** START OF Supplied material **

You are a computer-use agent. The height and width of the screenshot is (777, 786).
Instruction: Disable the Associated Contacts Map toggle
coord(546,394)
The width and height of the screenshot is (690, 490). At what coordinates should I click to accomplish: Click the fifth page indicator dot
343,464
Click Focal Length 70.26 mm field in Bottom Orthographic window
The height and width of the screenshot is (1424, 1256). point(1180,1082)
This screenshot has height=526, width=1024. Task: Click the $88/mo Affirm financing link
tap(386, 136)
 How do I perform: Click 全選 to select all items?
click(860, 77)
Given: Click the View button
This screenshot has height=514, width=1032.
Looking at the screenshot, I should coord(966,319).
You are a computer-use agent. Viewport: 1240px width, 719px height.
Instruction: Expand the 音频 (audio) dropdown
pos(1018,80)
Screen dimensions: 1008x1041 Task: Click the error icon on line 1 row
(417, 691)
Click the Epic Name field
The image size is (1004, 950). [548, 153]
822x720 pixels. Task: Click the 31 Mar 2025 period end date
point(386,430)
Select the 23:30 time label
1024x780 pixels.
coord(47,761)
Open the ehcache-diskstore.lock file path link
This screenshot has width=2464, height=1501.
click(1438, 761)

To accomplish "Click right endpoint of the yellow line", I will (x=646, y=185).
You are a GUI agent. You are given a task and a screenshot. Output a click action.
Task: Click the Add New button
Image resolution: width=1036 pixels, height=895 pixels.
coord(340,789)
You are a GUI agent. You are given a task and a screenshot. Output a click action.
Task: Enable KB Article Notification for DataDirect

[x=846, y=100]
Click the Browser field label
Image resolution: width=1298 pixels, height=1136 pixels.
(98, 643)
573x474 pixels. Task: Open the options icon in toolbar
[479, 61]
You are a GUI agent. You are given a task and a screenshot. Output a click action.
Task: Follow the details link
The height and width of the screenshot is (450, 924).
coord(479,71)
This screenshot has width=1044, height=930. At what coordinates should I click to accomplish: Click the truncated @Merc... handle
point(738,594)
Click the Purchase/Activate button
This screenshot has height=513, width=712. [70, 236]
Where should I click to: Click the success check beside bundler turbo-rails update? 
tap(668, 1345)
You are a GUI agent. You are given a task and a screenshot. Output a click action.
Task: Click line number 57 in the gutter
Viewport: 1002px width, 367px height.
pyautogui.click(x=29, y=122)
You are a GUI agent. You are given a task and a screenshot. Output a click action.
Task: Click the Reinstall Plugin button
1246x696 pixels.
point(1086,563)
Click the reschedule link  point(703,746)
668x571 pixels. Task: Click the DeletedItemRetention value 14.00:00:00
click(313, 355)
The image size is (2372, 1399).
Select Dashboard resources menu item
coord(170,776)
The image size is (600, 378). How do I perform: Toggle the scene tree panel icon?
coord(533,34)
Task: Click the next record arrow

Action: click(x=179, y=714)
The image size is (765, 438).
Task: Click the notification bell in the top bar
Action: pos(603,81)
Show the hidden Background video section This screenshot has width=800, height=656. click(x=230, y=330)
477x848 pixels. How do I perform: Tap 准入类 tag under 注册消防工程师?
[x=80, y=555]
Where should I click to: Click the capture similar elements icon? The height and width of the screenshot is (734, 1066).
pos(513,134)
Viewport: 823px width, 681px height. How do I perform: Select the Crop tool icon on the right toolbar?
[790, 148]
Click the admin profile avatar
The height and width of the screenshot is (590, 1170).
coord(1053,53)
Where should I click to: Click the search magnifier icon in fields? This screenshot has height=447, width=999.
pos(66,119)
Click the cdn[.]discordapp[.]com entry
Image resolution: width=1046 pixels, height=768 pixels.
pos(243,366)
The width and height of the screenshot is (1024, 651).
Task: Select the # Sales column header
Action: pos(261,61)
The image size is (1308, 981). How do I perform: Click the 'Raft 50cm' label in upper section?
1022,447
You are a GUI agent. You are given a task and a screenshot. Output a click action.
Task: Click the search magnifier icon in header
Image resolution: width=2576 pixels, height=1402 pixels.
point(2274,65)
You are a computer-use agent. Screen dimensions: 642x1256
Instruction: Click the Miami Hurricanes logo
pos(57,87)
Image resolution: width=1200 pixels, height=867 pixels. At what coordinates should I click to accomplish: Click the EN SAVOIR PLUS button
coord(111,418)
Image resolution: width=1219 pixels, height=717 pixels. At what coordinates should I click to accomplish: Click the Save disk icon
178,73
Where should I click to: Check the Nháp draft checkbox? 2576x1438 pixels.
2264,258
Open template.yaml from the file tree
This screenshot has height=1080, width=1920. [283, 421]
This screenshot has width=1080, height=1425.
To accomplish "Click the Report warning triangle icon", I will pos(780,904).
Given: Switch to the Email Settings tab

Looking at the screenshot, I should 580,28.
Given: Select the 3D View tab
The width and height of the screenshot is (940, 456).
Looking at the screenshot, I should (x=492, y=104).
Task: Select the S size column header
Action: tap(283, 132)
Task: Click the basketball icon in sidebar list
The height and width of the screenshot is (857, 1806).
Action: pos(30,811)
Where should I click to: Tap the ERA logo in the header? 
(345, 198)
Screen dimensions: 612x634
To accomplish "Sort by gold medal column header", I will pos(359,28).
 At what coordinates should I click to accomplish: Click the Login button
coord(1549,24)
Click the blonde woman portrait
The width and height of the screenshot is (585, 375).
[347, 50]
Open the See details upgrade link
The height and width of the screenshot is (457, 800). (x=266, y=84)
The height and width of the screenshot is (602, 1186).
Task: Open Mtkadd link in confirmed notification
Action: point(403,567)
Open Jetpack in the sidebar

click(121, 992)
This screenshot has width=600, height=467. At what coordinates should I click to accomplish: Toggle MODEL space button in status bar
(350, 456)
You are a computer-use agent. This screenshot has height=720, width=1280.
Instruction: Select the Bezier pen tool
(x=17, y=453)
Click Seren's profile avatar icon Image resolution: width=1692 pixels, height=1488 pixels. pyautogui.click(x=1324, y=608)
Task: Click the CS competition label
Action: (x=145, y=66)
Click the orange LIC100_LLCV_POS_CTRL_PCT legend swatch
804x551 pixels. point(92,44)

** END OF Supplied material **

Copy out the records above word for word, beginning at the line that contains "Click Seren's profile" and stopping after the last line of the records.

Right answer →
Click Seren's profile avatar icon Image resolution: width=1692 pixels, height=1488 pixels. pyautogui.click(x=1324, y=608)
Task: Click the CS competition label
Action: (x=145, y=66)
Click the orange LIC100_LLCV_POS_CTRL_PCT legend swatch
804x551 pixels. point(92,44)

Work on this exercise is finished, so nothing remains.